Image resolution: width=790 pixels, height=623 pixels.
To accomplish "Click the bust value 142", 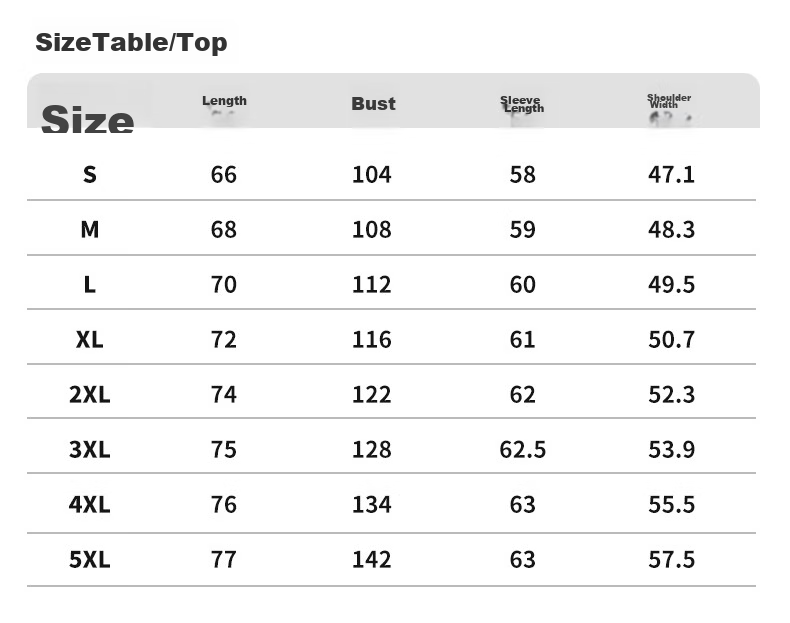I will point(372,560).
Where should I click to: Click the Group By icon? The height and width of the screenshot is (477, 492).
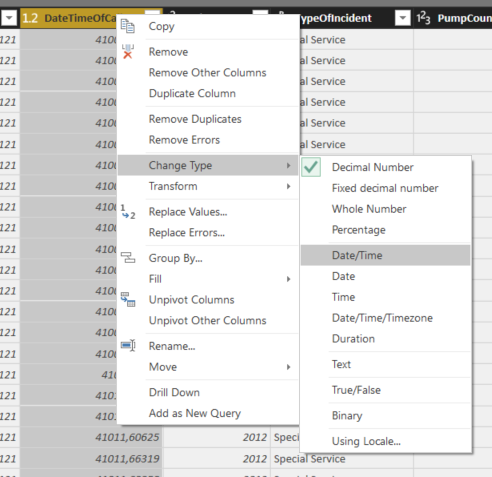(128, 258)

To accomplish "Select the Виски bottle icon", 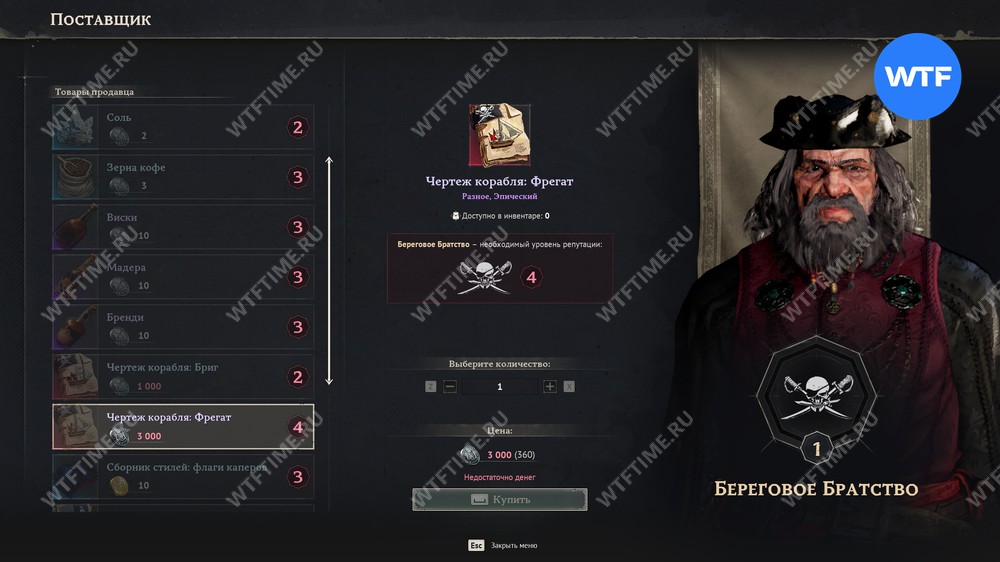I will 75,226.
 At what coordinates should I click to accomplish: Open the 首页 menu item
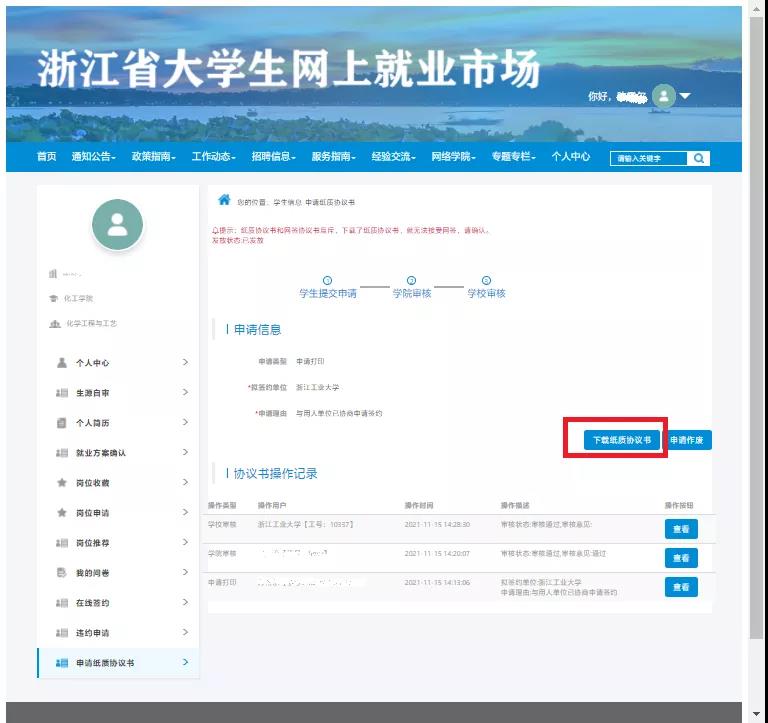click(x=46, y=157)

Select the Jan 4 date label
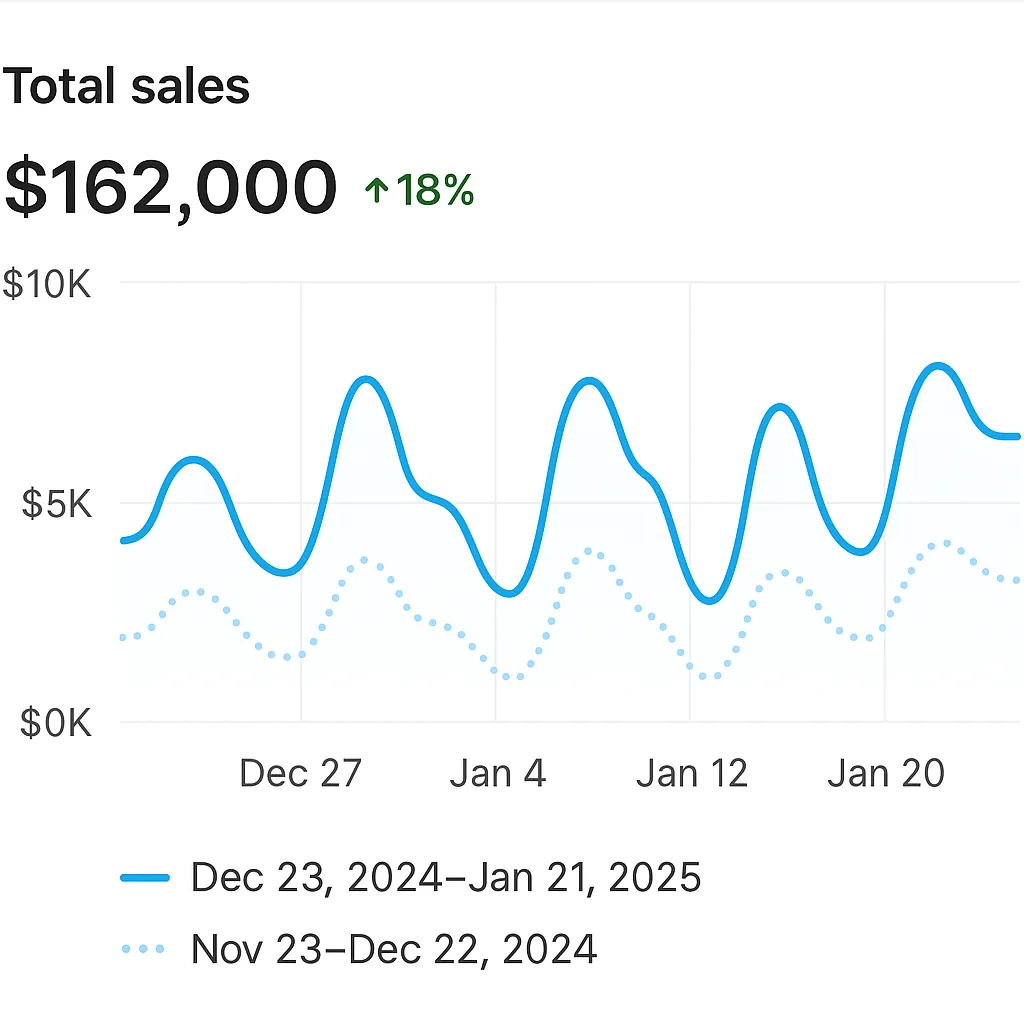click(497, 773)
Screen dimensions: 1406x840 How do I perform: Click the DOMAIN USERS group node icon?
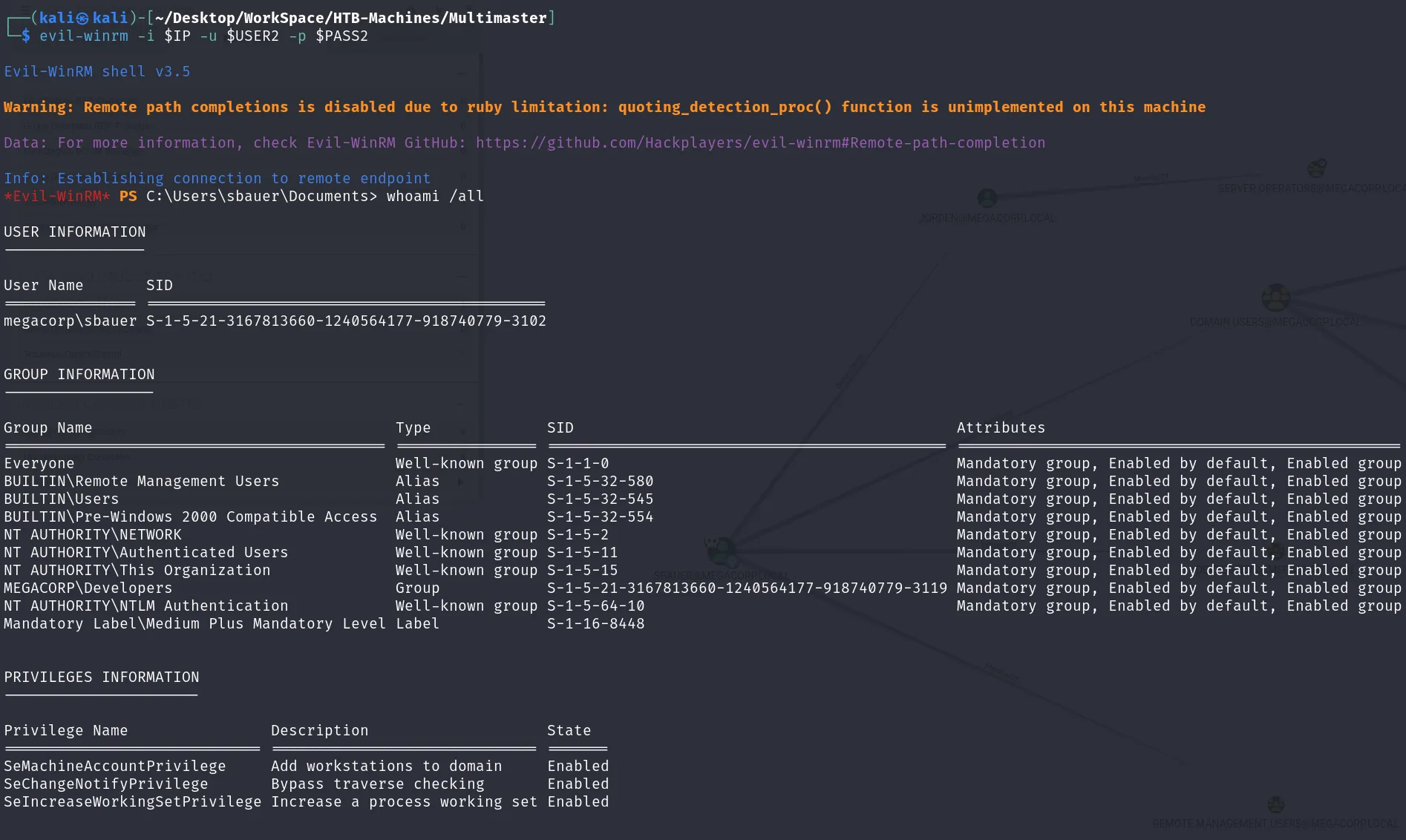click(x=1275, y=298)
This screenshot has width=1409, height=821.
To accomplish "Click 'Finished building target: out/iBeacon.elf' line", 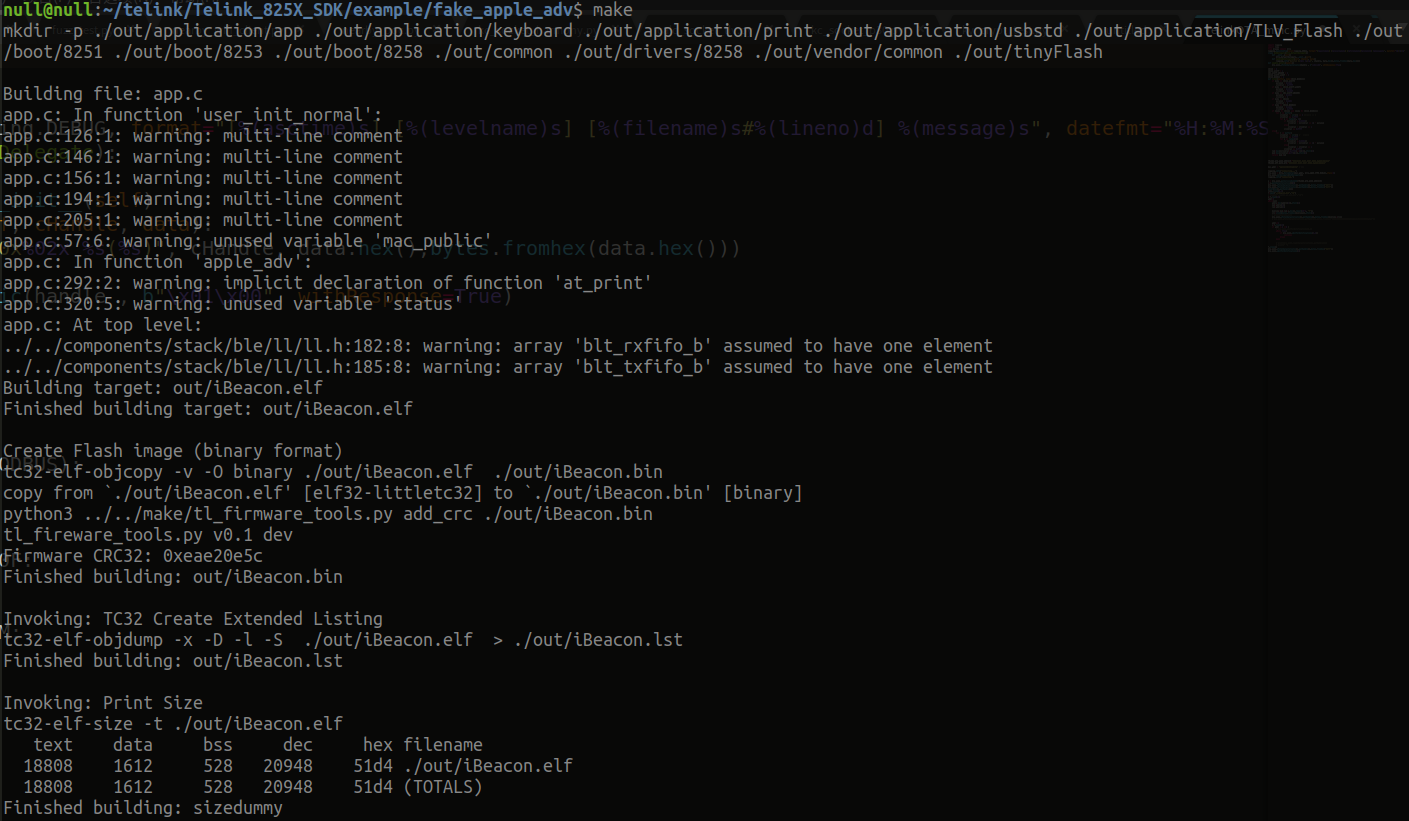I will [207, 409].
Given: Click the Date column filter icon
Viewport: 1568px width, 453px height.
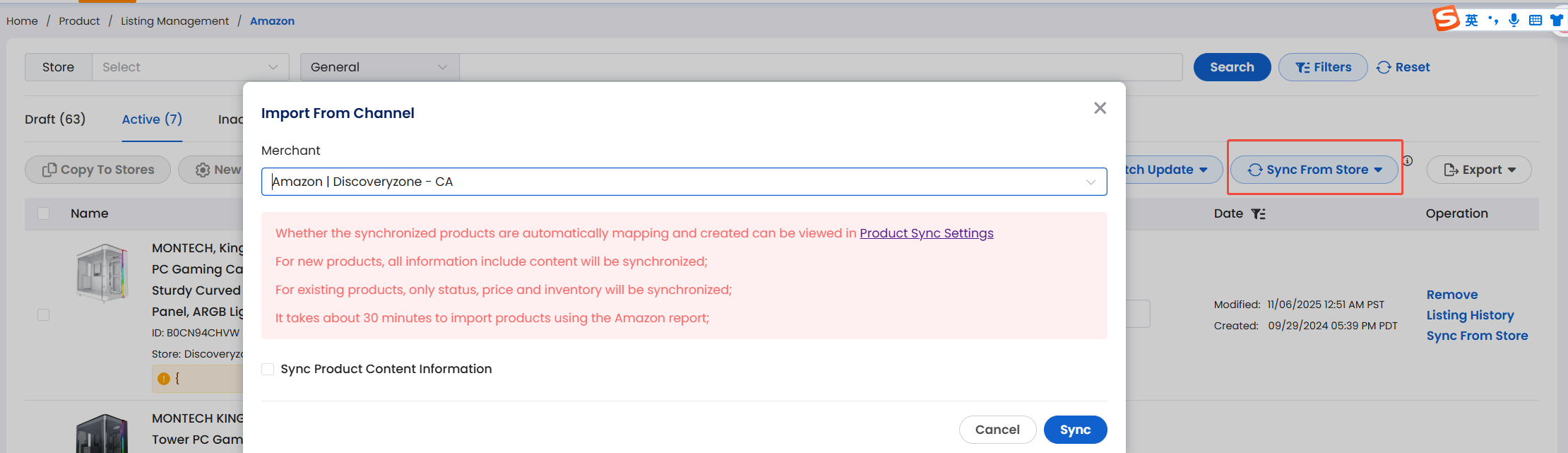Looking at the screenshot, I should (x=1258, y=213).
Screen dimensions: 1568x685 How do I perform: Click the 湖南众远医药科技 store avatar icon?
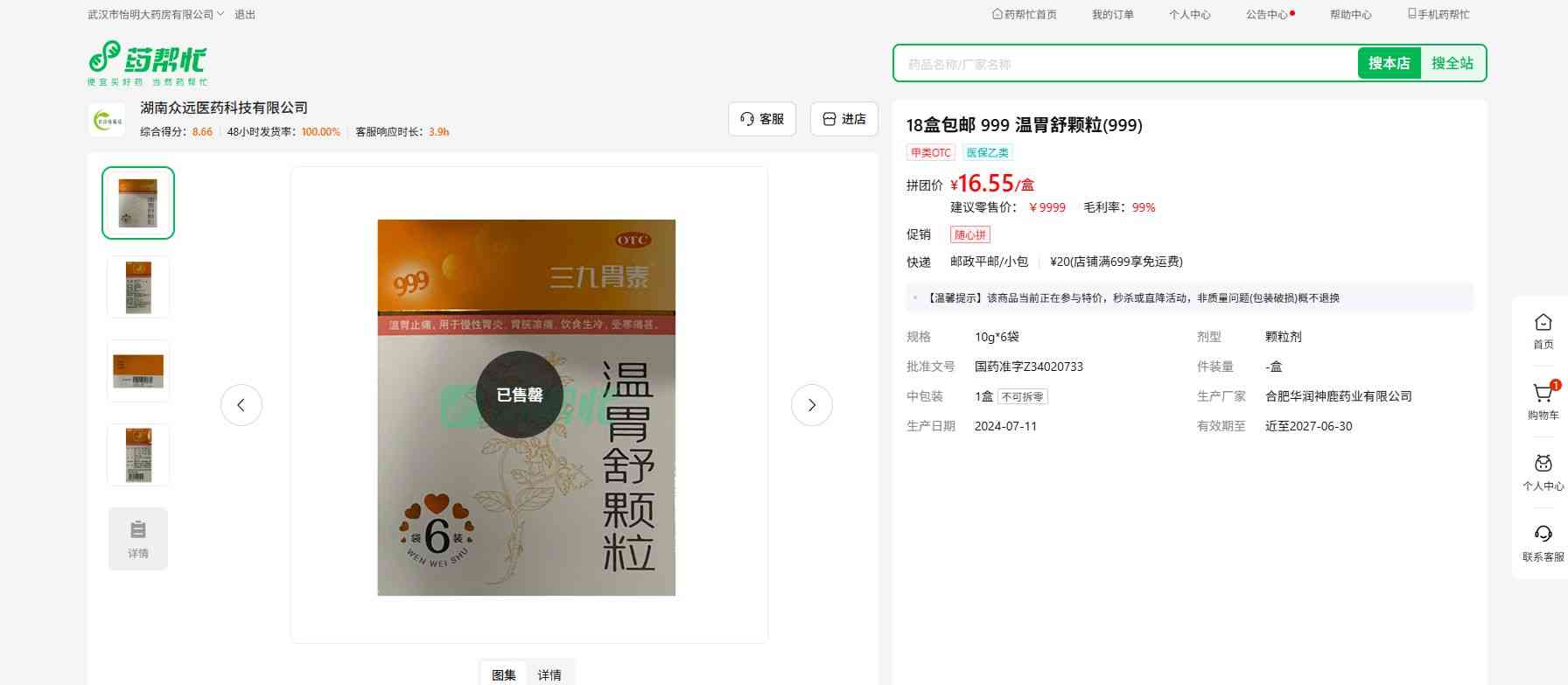coord(107,120)
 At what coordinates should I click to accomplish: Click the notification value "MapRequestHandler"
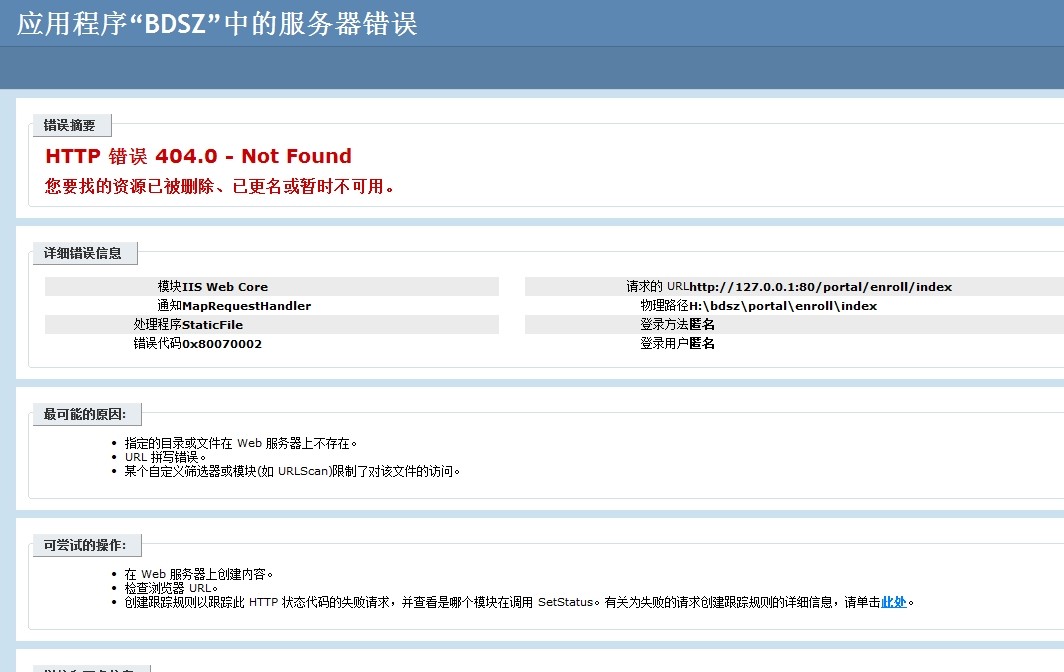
========================================================================
How to complete this task:
Your task is to transcribe exactly the lines from the one containing "Given: Click the Date column filter icon" through the final line of the entries above, pictures excluded.

Final answer:
Given: Click the Date column filter icon
Viewport: 1568px width, 453px height.
Looking at the screenshot, I should (x=1258, y=213).
Screen dimensions: 1568x685 How do I perform: Click the 湖南众远医药科技 store avatar icon?
coord(107,120)
 At what coordinates should I click to accomplish: Click the notification value "MapRequestHandler"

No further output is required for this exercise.